La Section de recherches (Sr) de Dakar a encore frappé au cœur de la mafia qui se nourrissait des prêts du Crédit mutuel du Sénégal (Cms), garantis par le Fonds de garantie des investissements prioritaires (Fongip). Certains « bénéficiaires », qui ignoraient totalement les montages en cours, servaient en réalité de prête-noms pour détourner ces fonds. C’est ce que révèle le journal Libération dans son édition d’hier.
Dans ses aveux confiés aux gendarmes, Abdou Mati Seck est passé à table et a largement contribué à confondre son complice, Ndiaw Kane. Le mis en cause raconte ainsi : « Même ma mère lui a remis la copie de sa pièce d’identité, car Abdou Mati Seck n’a jamais mentionné l’existence d’un prêt. Après la remise de nos différentes pièces, dont je ne me rappelle plus la date précise, j’ai reçu un appel d’Abdou Mati Seck. Il m’a fait savoir que l’argent était disponible. Nous sommes partis le retirer ensemble. Sur la route, il m’a demandé de me présenter comme un vendeur de fruits, réalisant un chiffre d’affaires de 50.000 Fcfa par jour. Une fois à l’agence, j’ai reçu l’argent du Crédit mutuel du Sénégal. Abdou Mati Seck était stationné à l’entrée pour le récupérer. Je lui ai remis l’intégralité de la somme. Ce n’est qu’à la Section de recherches que j’ai su qu’il avait touché une commission de 6 millions de Fcfa. »
Le journal Libération précise que ces informations sont corroborées par les déclarations de Marèma Dieng et de Ndèye Sarr.
Abdou Mati Seck aurait ensuite invité ses complices à élargir l’opération en recrutant d’autres prête-noms. Il aurait alors approché Ndèye Sarr et Marèma Niang pour obtenir leurs pièces d’identité. D’après les éléments recueillis par la Sr, c’est Ndiaw Kane qui aurait orchestré la signature d’un prêt de 4 millions de Fcfa au profit d’un prête-nom, en l’occurrence un cousin. Lorsque la caissière de l’agence Cms de Bambey lui a expliqué que les remboursements devaient commencer sous deux mois, Abdou Mati Seck a rassuré son complice en lui affirmant que « l’argent n’était en aucun cas remboursable » et en lui remettant 30.000 Fcfa en guise de gratification.

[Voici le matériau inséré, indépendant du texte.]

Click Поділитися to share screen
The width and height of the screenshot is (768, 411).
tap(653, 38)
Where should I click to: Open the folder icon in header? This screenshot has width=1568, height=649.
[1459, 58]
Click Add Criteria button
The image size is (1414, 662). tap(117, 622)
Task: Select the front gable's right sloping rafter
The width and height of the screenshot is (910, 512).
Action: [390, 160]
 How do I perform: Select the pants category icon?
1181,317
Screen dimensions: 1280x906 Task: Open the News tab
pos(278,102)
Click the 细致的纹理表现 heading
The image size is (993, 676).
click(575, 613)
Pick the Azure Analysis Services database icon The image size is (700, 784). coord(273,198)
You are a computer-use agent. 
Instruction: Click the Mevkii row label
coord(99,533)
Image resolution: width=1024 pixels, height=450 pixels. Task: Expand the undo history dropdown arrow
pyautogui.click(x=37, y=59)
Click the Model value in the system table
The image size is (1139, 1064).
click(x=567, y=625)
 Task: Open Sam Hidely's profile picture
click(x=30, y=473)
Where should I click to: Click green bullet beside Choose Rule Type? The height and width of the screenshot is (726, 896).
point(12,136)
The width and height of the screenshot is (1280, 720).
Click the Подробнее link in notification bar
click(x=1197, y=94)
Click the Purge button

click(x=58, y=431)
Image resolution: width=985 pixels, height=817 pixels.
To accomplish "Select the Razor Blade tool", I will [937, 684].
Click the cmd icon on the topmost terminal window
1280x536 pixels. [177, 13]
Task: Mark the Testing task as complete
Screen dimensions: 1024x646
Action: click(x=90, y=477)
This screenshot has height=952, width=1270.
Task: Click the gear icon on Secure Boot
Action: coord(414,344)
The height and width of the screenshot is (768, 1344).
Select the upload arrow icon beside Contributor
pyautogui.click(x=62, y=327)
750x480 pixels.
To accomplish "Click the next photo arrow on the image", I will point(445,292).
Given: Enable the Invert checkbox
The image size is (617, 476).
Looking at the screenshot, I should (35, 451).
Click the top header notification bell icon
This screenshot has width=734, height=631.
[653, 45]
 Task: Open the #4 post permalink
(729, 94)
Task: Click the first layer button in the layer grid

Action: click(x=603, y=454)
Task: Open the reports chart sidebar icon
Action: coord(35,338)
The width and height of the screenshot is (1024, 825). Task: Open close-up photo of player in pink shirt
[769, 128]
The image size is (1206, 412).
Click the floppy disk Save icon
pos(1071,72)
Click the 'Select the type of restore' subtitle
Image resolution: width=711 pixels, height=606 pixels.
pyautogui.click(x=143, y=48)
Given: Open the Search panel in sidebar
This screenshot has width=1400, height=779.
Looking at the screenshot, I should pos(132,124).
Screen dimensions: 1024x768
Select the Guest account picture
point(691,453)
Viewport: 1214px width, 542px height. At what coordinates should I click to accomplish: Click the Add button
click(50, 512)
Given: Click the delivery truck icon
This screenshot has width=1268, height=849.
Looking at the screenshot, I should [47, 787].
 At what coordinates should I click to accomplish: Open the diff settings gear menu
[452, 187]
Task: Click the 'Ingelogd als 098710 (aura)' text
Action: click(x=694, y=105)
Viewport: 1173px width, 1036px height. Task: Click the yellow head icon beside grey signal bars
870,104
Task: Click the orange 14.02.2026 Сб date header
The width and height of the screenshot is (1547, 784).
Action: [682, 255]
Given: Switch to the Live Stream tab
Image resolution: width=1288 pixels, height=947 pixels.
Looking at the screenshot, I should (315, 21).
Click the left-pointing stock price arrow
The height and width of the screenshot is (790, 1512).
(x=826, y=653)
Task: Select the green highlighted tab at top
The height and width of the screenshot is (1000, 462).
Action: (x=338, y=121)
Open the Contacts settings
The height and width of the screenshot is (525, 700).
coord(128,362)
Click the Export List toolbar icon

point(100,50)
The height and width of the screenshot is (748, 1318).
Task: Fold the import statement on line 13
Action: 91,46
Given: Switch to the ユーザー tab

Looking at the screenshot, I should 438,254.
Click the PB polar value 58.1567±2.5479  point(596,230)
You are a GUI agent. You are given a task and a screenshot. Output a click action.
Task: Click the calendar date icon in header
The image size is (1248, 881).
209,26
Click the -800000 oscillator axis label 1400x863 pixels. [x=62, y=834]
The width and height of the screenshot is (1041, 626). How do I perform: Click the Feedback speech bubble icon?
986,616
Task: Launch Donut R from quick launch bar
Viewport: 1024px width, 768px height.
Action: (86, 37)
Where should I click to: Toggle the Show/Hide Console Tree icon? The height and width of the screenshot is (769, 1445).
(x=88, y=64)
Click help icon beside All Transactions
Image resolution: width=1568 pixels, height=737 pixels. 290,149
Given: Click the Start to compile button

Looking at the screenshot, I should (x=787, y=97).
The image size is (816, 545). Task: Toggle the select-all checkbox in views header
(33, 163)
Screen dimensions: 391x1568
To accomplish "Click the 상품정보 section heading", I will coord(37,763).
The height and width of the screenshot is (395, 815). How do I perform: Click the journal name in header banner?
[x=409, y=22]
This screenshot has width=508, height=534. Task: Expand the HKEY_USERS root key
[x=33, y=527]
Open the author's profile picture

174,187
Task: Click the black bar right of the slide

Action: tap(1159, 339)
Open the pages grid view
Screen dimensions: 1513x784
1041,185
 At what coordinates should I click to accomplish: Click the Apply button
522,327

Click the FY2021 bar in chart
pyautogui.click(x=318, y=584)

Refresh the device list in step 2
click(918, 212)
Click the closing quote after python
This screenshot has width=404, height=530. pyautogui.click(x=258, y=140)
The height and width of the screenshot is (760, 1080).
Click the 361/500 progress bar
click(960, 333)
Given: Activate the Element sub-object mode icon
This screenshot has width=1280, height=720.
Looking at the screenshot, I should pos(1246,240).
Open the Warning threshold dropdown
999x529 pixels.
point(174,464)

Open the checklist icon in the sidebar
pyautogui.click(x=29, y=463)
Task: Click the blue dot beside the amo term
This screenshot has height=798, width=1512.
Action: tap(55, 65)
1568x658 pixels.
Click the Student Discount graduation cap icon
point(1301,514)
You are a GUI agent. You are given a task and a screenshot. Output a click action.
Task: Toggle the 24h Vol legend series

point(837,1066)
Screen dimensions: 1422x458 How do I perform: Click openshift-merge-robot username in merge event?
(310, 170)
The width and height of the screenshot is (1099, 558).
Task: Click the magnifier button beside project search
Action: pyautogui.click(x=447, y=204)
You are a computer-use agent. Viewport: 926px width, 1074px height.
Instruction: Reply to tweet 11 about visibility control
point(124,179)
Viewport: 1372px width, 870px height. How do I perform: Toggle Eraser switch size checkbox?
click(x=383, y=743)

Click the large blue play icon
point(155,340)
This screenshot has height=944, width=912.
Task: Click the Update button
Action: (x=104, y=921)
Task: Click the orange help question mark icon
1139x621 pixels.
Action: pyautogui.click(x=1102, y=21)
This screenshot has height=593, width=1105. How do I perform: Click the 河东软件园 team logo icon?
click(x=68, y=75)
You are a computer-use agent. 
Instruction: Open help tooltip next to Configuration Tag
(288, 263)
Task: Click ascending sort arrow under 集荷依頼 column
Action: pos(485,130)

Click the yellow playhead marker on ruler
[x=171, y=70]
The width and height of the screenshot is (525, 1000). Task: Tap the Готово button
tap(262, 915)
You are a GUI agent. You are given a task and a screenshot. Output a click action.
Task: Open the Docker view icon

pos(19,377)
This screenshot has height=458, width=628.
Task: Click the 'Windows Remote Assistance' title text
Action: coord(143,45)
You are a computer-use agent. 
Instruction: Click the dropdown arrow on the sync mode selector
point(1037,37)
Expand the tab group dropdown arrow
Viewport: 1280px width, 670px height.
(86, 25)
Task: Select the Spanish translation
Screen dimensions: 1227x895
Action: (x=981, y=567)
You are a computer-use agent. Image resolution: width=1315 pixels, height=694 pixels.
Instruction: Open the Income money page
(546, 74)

Des « bénéficiaires » qui touchaient des miettes

Plusieurs « bénéficiaires » ignoraient même avoir contracté un prêt. Ils n’avaient perçu que des miettes, souvent à peine 30.000 Fcfa, alors que les montants retirés étaient colossaux. Libération souligne ainsi que la mafia des prêts-Fongip exploitait systématiquement des personnes vulnérables.
Lors de son audition par la Sr, Ndèye Sarr, domiciliée à Yeumbeul, a livré des révélations accablantes sur un prêt de 3 millions de Fcfa contracté à l’agence Cms des Parcelles assainies. Présentée par son amie Marèma Dieng, elle s’est rendue à l’agence munie de son certificat de résidence et de sa pièce d’identité. Son compte bancaire a été ouvert et une somme de 3,6 millions de Fcfa a été déposée. L’intégralité des fonds fut remise à Ndiaw Kane, qui l’attendait devant l’agence. Selon ses dires, elle n’a gardé que 250.000 Fcfa. Lors de la confrontation avec Ndiaw Kane et Abdou Mati Seck, elle a maintenu ses déclarations.
Convoqué le 16 juin 2025, Ndiaw Kane s’est présenté aux enquêteurs. Il a tenté de se défausser en impliquant un certain El Hadji Dia, présenté comme ambassadeur itinérant et agent comptable à l’Université Assane Seck de Ziguinchor. Selon lui, c’est Dia qui aurait mis en place ce réseau. Toutefois, Libération révèle que les réquisitions téléphoniques établissent que Ndiaw Kane bornait bien à proximité de l’agence du Crédit mutuel le 20 avril 2023, jour du retrait de plusieurs millions de Fcfa par Ndoumbé Seck, Marèma Dieng et Ndèye Sarr.
L’affaire est née d’une plainte déposée par l’Union des caisses du Crédit mutuel du Sénégal (Uccms). Le 21 avril 2021, l’Uccms avait signé avec le Fongip une convention destinée à renforcer l’entreprenariat via le programme « Xëyu Ndaw Yi ». Selon Libération, l’Uccms s’était engagée à garantir des financements auprès de ses membres, présélectionnés par le Fongip, et validés par le Cms, dans le respect des règles de crédit en vigueur. La convention autorisait également le Cms à prélever les sommes dues sur la garantie, en cas de défaillance de remboursement.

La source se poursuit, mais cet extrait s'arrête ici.